J’avoue que c’est le grand point fort du jeu : l’atmosphère est très réussie et la mission de guetteur d’incendies m’a fait réfléchir plus largement à la réalité de ce métier sur des territoires ruraux et très étendus comme on en trouve aux États-Unis. J’espère simplement que les tours de surveillance actuelles sont plus à la pointe en terme de modernité que celle dans laquelle le personnage est logé car les installations présentées dans le jeu sont rudimentaires.

J’ai adoré le côté « humain » du personnage qui a besoin de manger, de se chauffer et dormir (les bruits de mastication du héros à table m’ont bien faite rire). Je n’avais jamais rencontré de protagoniste auparavant qui appréciait de gloutonner un plat de lasagnes sur son lit ; avec Jack Nelson c’est chose faite.

La vue sur la forêt entourant la tour 11 fait rêver les esprits épris de nature: des sapins à perte de vue, du vent et la nuit qui tombe. Anémomètre en main, nous prenons en note la vitesse du vent, puis la température (en Fahrenheit) ainsi que la météo du soir pour rédiger un vague rapport de fin de journée (en fait il s’agit simplement de rentrer ces trois mesures dans l’ordinateur).

La communication avec nos acolytes rangers s’effectue par le biais d’un radio émetteur ; l’un d’entre eux a le bon goût de nous réveiller à plusieurs reprises la nuit ; la hantise de tout guetteur d’incendies sont les campeurs aventureux et inconscients. Dès lors qu’une colonne de fumée apparaît au loin, leur mission est de se rendre sur place pour éteindre le feu et attraper les petits idiots. Malheureusement pour Jack (et heureusement pour le joueur), il se trame des choses étranges dans les bois et la majorité de nos interlocuteurs semblent au mieux plutôt fatalistes à ce sujet, au pire dans le déni. À l’entrée de la forêt ont été placardées des affiches d’enfants disparus. J’ai parlé de Boucle d’Or tout à l’heure, j’aurais pu vous causer du Petit Chaperon Rouge et cela n’aurait pas été complètement hors-sol. Les forêts représentent depuis longtemps dans l’inconscient collectif et dans diverses cultures, un lieu propice aux mauvaises rencontres, qu’elles soient tristement ordinaires ou fantastiques.


La bête à cornes

Une de ces fameuses nuits, un veilleur d’incendies dont j’ai oublié le nom nous réveille par radio-émetteur; il a repéré un feu au loin, il est fatigué (il est quelque chose comme deux heures et quart du matin), bref il nous refourgue gentiment le bébé et nous dit à demain. (En vrai, si ça avait été moi dans une situation analogue, j’aurais rajouté quelques mots fleuris dans les dialogues).

Jack Nelson doit avoir la flemme aussi de descendre à cette heure tardive dans les bois et l’option de se rendre en forêt ne nous est pas proposée par le jeu; sur les conseils de son acolyte, il s’empare d’un appareil photo et photographie ce qu’il aperçoit, c’est-à-dire un groupe d’allumés revêtus de longues tenues noires et d’un masque à cornes, tous réunis autour d’un grand brasier (brûlent-ils un corps?).
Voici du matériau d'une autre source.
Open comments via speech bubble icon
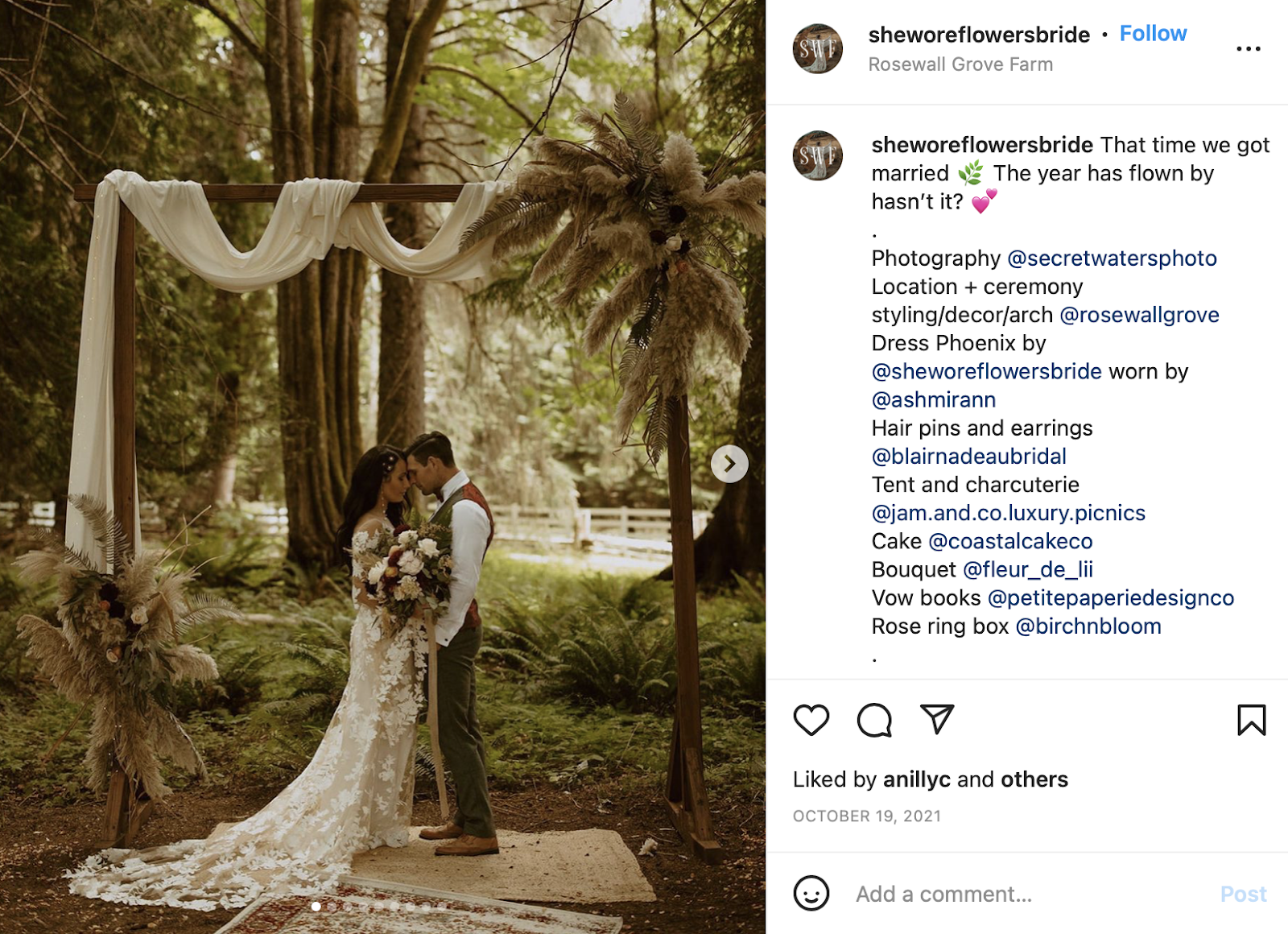 (x=874, y=720)
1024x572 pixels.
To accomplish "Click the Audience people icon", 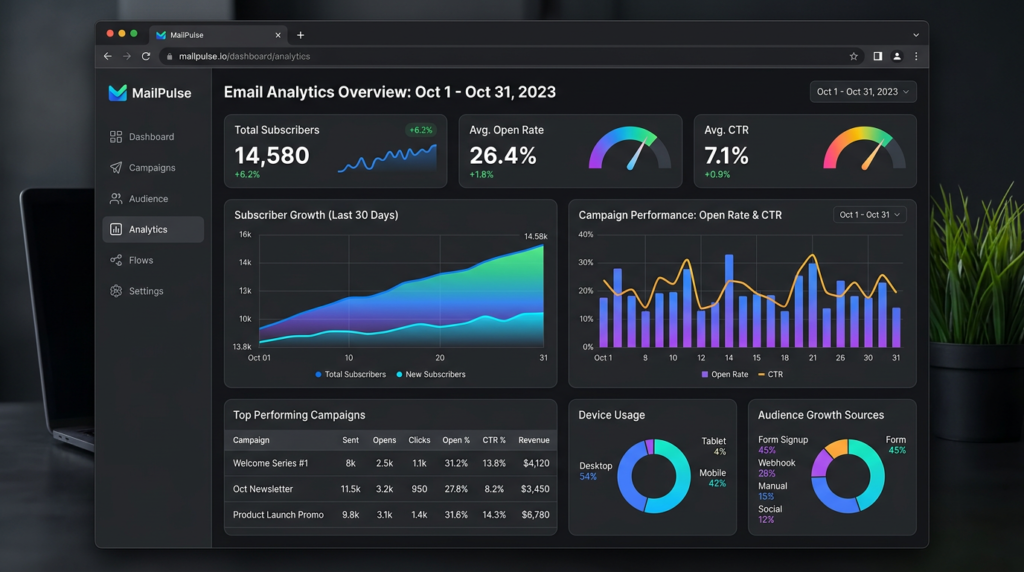I will (x=116, y=199).
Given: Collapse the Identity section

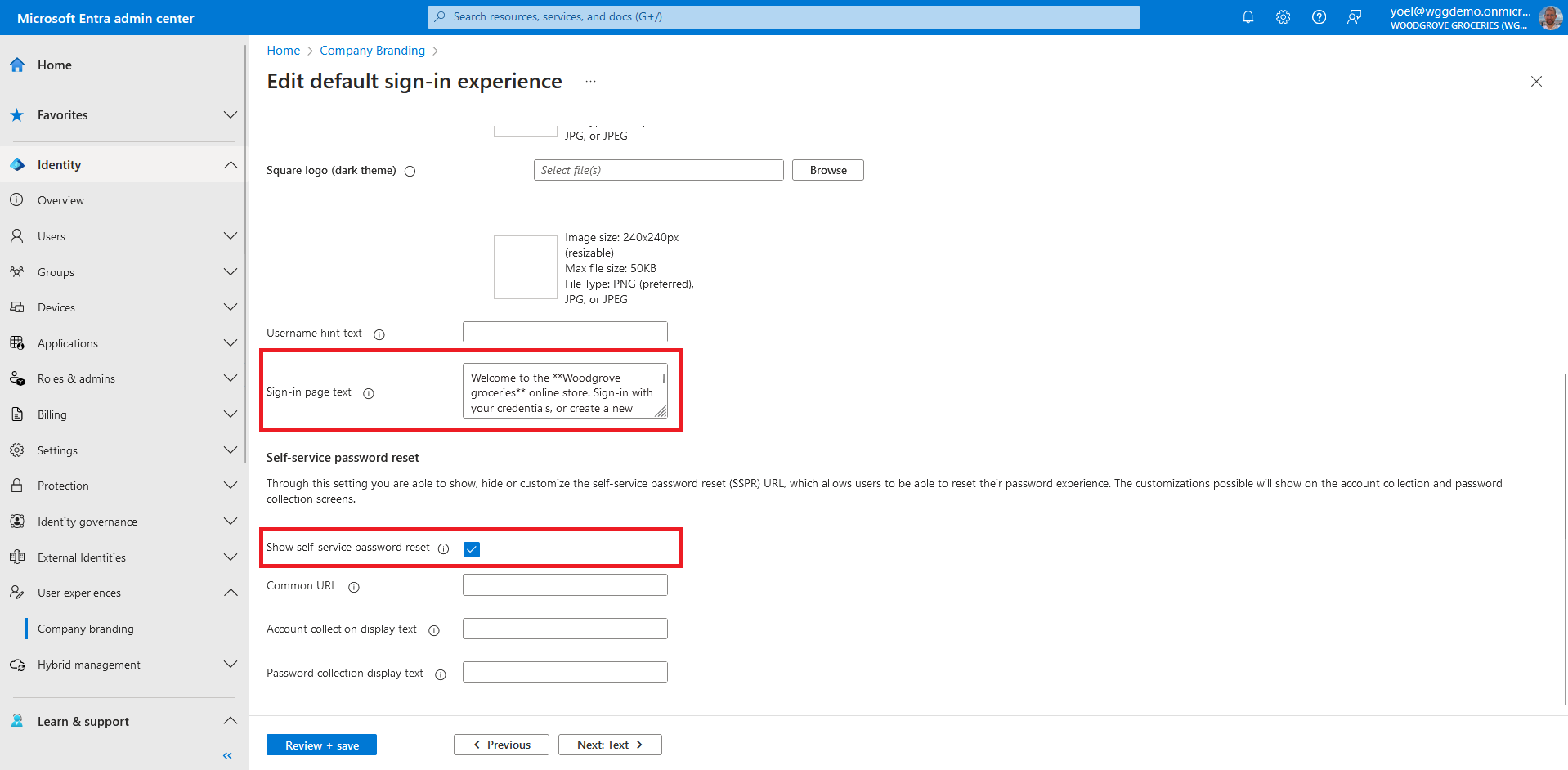Looking at the screenshot, I should click(x=231, y=165).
Le flash en pleine nuit nous fait évidemment repérer et l’un d’entre eux se rue à la vitesse du vent en direction de la tour pour nous buter. La seule option pour rester en vie est celle consistant à se terrer sous son lit sans faire de bruit (un micro s’active et le moindre bruit du joueur se matérialise à l’écran sous la forme d’une barre de son verticale) puis dans les toilettes (je déteste quand les jeux d’horreur ne nous laissent que cette unique possibilité, je préférerais que l’on puisse se défendre et le cas échéant, mettre l’adversaire hors d’état de nuire).

Une fois le monstre à cornes disparu, Jack qui a eu très chaud aux fesses, décide que c’est la goutte d’eau qui fait déborder le vase et il s’enfuit. Il est poursuivit une dernière fois quelques mètres avant de franchir la barrière d’entrée dans le parc ; heureusement il a toujours son magnifique camping-car-caisse à savon garé sur le parking et hop, il saute dedans et remet sa musique de hippie pour reprendre la route en chantant I’m a Poor Lonsome Cow-Boy.

C’est la fin du jeu.


Des mystères mystérieux

Spoiler : on ne saura jamais qui étaient ces gens à cornes ni ce qu’ils fabriquaient réellement dans les bois et c’est fort dommage. Les choses ont plus de poids quand elles ont du sens. Idem pour les sifflements étranges perçus à certains moments dans la forêt et ces avertissements lancés à demi-mots par des personnages qu’on ne croisera qu’une seule fois…

Le jeu est plein de petites trouvailles sympathiques comme les textos avec Kayla et sa recette de cuisine, ses conseils pour aller dîner mais en définitive, cela n’a pas de grandes conséquences sur la ligne scénaristique du jeu.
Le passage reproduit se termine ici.